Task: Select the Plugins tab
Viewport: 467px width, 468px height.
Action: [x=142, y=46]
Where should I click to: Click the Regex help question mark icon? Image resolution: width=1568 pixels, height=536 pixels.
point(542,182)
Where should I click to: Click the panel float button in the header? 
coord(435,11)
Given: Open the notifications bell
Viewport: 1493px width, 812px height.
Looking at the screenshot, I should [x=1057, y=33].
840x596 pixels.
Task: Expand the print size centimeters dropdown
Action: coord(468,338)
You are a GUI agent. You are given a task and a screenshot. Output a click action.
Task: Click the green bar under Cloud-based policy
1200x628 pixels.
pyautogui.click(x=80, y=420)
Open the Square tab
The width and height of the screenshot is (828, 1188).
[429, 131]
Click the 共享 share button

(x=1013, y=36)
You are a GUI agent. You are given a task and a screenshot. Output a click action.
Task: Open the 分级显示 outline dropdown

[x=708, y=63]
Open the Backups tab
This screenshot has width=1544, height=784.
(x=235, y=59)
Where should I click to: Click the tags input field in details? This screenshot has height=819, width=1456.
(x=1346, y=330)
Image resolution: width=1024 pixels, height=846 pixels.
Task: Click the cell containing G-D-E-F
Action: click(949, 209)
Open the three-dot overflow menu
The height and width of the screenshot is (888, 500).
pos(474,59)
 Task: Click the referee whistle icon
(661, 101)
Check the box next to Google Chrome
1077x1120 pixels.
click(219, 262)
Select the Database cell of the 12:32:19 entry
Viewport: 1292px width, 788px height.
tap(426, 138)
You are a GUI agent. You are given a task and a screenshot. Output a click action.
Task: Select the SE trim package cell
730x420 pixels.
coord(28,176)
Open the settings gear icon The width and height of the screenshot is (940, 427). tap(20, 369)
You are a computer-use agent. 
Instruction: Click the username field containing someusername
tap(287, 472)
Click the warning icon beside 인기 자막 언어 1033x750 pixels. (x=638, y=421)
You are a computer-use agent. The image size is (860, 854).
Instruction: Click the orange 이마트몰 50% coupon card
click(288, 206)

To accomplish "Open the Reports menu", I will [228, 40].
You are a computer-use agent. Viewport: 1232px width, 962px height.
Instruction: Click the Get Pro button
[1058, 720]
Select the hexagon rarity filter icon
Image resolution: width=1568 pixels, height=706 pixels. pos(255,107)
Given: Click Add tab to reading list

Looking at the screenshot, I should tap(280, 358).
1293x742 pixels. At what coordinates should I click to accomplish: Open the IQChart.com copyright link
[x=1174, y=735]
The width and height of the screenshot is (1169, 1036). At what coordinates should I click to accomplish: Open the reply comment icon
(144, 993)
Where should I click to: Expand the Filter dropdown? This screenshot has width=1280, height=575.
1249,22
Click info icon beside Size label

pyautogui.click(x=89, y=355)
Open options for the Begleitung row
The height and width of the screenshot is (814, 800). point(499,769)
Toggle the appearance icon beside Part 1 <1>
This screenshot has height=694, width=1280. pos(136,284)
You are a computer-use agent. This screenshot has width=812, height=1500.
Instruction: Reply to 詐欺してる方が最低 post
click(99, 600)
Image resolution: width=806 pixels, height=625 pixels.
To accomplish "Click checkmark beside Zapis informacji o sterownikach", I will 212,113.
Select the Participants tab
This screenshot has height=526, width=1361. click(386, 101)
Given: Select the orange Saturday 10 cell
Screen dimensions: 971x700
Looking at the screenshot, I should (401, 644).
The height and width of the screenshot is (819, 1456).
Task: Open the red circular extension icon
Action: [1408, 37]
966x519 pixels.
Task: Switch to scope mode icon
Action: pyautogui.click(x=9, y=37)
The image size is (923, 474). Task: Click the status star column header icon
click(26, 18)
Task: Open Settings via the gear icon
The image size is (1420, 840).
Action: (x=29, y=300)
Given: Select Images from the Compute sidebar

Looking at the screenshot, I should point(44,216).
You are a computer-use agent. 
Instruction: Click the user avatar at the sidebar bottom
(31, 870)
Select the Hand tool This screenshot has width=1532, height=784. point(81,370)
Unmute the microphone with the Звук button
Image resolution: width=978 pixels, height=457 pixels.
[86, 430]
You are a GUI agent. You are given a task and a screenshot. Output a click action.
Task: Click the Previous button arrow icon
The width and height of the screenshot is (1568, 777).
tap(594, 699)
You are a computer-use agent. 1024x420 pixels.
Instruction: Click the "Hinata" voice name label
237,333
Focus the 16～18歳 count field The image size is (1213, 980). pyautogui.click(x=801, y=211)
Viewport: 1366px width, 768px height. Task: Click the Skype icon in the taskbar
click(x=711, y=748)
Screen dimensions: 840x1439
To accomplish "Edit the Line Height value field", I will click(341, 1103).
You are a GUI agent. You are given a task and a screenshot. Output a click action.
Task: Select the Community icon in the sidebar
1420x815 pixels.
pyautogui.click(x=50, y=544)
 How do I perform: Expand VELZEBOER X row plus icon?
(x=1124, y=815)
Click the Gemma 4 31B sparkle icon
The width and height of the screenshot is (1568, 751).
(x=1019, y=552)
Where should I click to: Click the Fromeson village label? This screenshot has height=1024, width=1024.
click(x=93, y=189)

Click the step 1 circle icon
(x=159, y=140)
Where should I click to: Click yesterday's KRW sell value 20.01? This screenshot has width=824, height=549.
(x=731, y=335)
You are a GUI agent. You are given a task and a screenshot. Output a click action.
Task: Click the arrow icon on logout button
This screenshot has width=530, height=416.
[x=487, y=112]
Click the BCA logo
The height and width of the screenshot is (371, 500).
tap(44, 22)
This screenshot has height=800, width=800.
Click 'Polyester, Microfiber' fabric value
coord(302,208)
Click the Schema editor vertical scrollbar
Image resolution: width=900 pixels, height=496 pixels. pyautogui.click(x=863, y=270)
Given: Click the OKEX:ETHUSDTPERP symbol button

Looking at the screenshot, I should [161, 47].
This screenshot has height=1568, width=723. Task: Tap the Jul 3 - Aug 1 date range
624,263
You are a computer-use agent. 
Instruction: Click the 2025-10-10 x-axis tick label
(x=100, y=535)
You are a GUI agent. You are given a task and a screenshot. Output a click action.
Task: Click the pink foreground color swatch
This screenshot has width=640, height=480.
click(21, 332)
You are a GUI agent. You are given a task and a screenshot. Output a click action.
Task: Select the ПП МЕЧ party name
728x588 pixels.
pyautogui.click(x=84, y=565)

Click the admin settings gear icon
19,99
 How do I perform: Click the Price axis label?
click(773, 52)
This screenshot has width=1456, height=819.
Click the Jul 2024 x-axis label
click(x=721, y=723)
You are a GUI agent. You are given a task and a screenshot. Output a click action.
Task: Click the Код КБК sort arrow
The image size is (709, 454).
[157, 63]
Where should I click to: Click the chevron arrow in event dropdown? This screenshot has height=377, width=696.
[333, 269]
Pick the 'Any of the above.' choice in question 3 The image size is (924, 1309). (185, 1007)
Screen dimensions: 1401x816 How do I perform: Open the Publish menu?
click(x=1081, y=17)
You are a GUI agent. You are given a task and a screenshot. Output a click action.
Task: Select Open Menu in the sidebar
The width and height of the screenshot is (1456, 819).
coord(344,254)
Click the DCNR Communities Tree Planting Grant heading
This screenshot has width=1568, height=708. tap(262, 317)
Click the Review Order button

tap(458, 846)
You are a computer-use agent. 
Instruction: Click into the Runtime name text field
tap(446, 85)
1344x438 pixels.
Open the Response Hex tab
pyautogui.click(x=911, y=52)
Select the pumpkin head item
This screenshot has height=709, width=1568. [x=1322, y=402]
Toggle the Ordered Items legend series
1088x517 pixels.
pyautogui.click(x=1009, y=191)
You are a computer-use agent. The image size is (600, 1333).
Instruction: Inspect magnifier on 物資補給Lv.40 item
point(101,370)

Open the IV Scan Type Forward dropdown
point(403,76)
===============
Objective – Rewrite all the material above, changing every "Instruction" to "Goal" and leaving everything else as it is.

Written answer –
Task: Select the Plugins tab
Viewport: 467px width, 468px height.
Action: [x=142, y=46]
Where should I click to: Click the Regex help question mark icon? Image resolution: width=1568 pixels, height=536 pixels.
point(542,182)
Where should I click to: Click the panel float button in the header? 
coord(435,11)
Given: Open the notifications bell
Viewport: 1493px width, 812px height.
Looking at the screenshot, I should [x=1057, y=33].
840x596 pixels.
Task: Expand the print size centimeters dropdown
Action: coord(468,338)
You are a GUI agent. You are given a task and a screenshot. Output a click action.
Task: Click the green bar under Cloud-based policy
1200x628 pixels.
pyautogui.click(x=80, y=420)
Open the Square tab
The width and height of the screenshot is (828, 1188).
[429, 131]
Click the 共享 share button

(x=1013, y=36)
You are a GUI agent. You are given a task and a screenshot. Output a click action.
Task: Open the 分级显示 outline dropdown

[x=708, y=63]
Open the Backups tab
This screenshot has width=1544, height=784.
(x=235, y=59)
Where should I click to: Click the tags input field in details? This screenshot has height=819, width=1456.
(x=1346, y=330)
Image resolution: width=1024 pixels, height=846 pixels.
Task: Click the cell containing G-D-E-F
Action: click(949, 209)
Open the three-dot overflow menu
The height and width of the screenshot is (888, 500).
pos(474,59)
 Task: Click the referee whistle icon
(661, 101)
Check the box next to Google Chrome
1077x1120 pixels.
click(219, 262)
Select the Database cell of the 12:32:19 entry
Viewport: 1292px width, 788px height.
tap(426, 138)
You are a GUI agent. You are given a task and a screenshot. Output a click action.
Task: Select the SE trim package cell
730x420 pixels.
coord(28,176)
Open the settings gear icon The width and height of the screenshot is (940, 427). tap(20, 369)
You are a computer-use agent. 
Goal: Click the username field containing someusername
tap(287, 472)
Click the warning icon beside 인기 자막 언어 1033x750 pixels. (x=638, y=421)
You are a computer-use agent. The image size is (860, 854).
Goal: Click the orange 이마트몰 50% coupon card
click(288, 206)

To accomplish "Open the Reports menu", I will [228, 40].
You are a computer-use agent. Viewport: 1232px width, 962px height.
Goal: Click the Get Pro button
[1058, 720]
Select the hexagon rarity filter icon
Image resolution: width=1568 pixels, height=706 pixels. pos(255,107)
Given: Click Add tab to reading list

Looking at the screenshot, I should tap(280, 358).
1293x742 pixels. At what coordinates should I click to accomplish: Open the IQChart.com copyright link
[x=1174, y=735]
The width and height of the screenshot is (1169, 1036). At what coordinates should I click to accomplish: Open the reply comment icon
(144, 993)
Where should I click to: Expand the Filter dropdown? This screenshot has width=1280, height=575.
1249,22
Click info icon beside Size label

pyautogui.click(x=89, y=355)
Open options for the Begleitung row
The height and width of the screenshot is (814, 800). point(499,769)
Toggle the appearance icon beside Part 1 <1>
This screenshot has height=694, width=1280. pos(136,284)
You are a computer-use agent. This screenshot has width=812, height=1500.
Goal: Reply to 詐欺してる方が最低 post
click(99, 600)
Image resolution: width=806 pixels, height=625 pixels.
To accomplish "Click checkmark beside Zapis informacji o sterownikach", I will 212,113.
Select the Participants tab
This screenshot has height=526, width=1361. click(386, 101)
Given: Select the orange Saturday 10 cell
Screen dimensions: 971x700
Looking at the screenshot, I should (401, 644).
The height and width of the screenshot is (819, 1456).
Task: Open the red circular extension icon
Action: [1408, 37]
966x519 pixels.
Task: Switch to scope mode icon
Action: pyautogui.click(x=9, y=37)
The image size is (923, 474). Task: Click the status star column header icon
click(26, 18)
Task: Open Settings via the gear icon
The image size is (1420, 840).
Action: (x=29, y=300)
Given: Select Images from the Compute sidebar

Looking at the screenshot, I should point(44,216).
You are a computer-use agent. 
Goal: Click the user avatar at the sidebar bottom
(31, 870)
Select the Hand tool This screenshot has width=1532, height=784. point(81,370)
Unmute the microphone with the Звук button
Image resolution: width=978 pixels, height=457 pixels.
[86, 430]
You are a GUI agent. You are given a task and a screenshot. Output a click action.
Task: Click the Previous button arrow icon
The width and height of the screenshot is (1568, 777).
tap(594, 699)
You are a computer-use agent. 1024x420 pixels.
Goal: Click the "Hinata" voice name label
237,333
Focus the 16～18歳 count field The image size is (1213, 980). pyautogui.click(x=801, y=211)
Viewport: 1366px width, 768px height. Task: Click the Skype icon in the taskbar
click(x=711, y=748)
Screen dimensions: 840x1439
To accomplish "Edit the Line Height value field", I will click(341, 1103).
You are a GUI agent. You are given a task and a screenshot. Output a click action.
Task: Select the Community icon in the sidebar
1420x815 pixels.
pyautogui.click(x=50, y=544)
 How do I perform: Expand VELZEBOER X row plus icon?
(x=1124, y=815)
Click the Gemma 4 31B sparkle icon
The width and height of the screenshot is (1568, 751).
(x=1019, y=552)
Where should I click to: Click the Fromeson village label? This screenshot has height=1024, width=1024.
click(x=93, y=189)

Click the step 1 circle icon
(x=159, y=140)
Where should I click to: Click yesterday's KRW sell value 20.01? This screenshot has width=824, height=549.
(x=731, y=335)
You are a GUI agent. You are given a task and a screenshot. Output a click action.
Task: Click the arrow icon on logout button
This screenshot has width=530, height=416.
[x=487, y=112]
Click the BCA logo
The height and width of the screenshot is (371, 500).
tap(44, 22)
This screenshot has height=800, width=800.
Click 'Polyester, Microfiber' fabric value
coord(302,208)
Click the Schema editor vertical scrollbar
Image resolution: width=900 pixels, height=496 pixels. pyautogui.click(x=863, y=270)
Given: Click the OKEX:ETHUSDTPERP symbol button

Looking at the screenshot, I should [161, 47].
This screenshot has height=1568, width=723. Task: Tap the Jul 3 - Aug 1 date range
624,263
You are a computer-use agent. 
Goal: Click the 2025-10-10 x-axis tick label
(x=100, y=535)
You are a GUI agent. You are given a task and a screenshot. Output a click action.
Task: Click the pink foreground color swatch
This screenshot has width=640, height=480.
click(21, 332)
You are a GUI agent. You are given a task and a screenshot. Output a click action.
Task: Select the ПП МЕЧ party name
728x588 pixels.
pyautogui.click(x=84, y=565)

Click the admin settings gear icon
19,99
 How do I perform: Click the Price axis label?
click(773, 52)
This screenshot has width=1456, height=819.
Click the Jul 2024 x-axis label
click(x=721, y=723)
You are a GUI agent. You are given a task and a screenshot. Output a click action.
Task: Click the Код КБК sort arrow
The image size is (709, 454).
[157, 63]
Where should I click to: Click the chevron arrow in event dropdown? This screenshot has height=377, width=696.
[333, 269]
Pick the 'Any of the above.' choice in question 3 The image size is (924, 1309). (185, 1007)
Screen dimensions: 1401x816 How do I perform: Open the Publish menu?
click(x=1081, y=17)
You are a GUI agent. You are given a task and a screenshot. Output a click action.
Task: Select Open Menu in the sidebar
The width and height of the screenshot is (1456, 819).
coord(344,254)
Click the DCNR Communities Tree Planting Grant heading
This screenshot has width=1568, height=708. tap(262, 317)
Click the Review Order button

tap(458, 846)
You are a computer-use agent. 
Goal: Click into the Runtime name text field
tap(446, 85)
1344x438 pixels.
Open the Response Hex tab
pyautogui.click(x=911, y=52)
Select the pumpkin head item
This screenshot has height=709, width=1568. [x=1322, y=402]
Toggle the Ordered Items legend series
1088x517 pixels.
pyautogui.click(x=1009, y=191)
You are a computer-use agent. The image size is (600, 1333).
Goal: Inspect magnifier on 物資補給Lv.40 item
point(101,370)

Open the IV Scan Type Forward dropdown
point(403,76)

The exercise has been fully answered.